2019 debut studio album by Raveena

Lucid is the debut studio album by American singer-songwriter Raveena, released independently on May 31, 2019, and distributed through Empire Distribution. The album was executive produced by Everett Orr, Raveena's longtime collaborator, and was preceded by the singles "Mama" and "Stronger".

== Background and recording ==
Raveena began working with producer Everett Orr in 2015, after moving to New York at age 17 and searching for a sound with a series of producers and songwriters. Orr came from a hip-hop background, having worked with artists such as Yo Gotti and DJ Khaled, and frequently built his beats from soul samples.

The pair developed the album's sound over several years, drawing on influences including D'Angelo, Minnie Riperton and Stevie Wonder, with the stated aim of creating a cohesive musical universe listeners could escape into. Lyrically, the album addresses Raveena's recovery from past abusive relationships, examining their effects on her mental health on "Stronger" and her physical space on "Salt Water".
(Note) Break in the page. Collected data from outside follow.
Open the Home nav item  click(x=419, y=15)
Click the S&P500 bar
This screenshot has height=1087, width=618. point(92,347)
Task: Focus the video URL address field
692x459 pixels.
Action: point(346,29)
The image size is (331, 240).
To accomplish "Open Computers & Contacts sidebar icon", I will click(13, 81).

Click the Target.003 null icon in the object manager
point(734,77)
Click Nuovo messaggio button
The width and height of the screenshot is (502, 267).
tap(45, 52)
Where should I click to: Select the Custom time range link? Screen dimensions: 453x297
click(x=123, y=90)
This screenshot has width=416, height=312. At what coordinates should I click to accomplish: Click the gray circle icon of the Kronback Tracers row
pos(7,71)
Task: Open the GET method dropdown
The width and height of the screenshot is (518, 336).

== Release and promotion ==
The single "Mama", a tribute to immigrant mothers based on Raveena's personal experiences, was released in early May 2019. It was followed on May 16, 2019, by "Stronger", released alongside the announcement of the album, its track list and its release date. Raveena said the concept for "Stronger" came to her during an acid trip, and the song marked a shift from her signature falsetto into a lower vocal register.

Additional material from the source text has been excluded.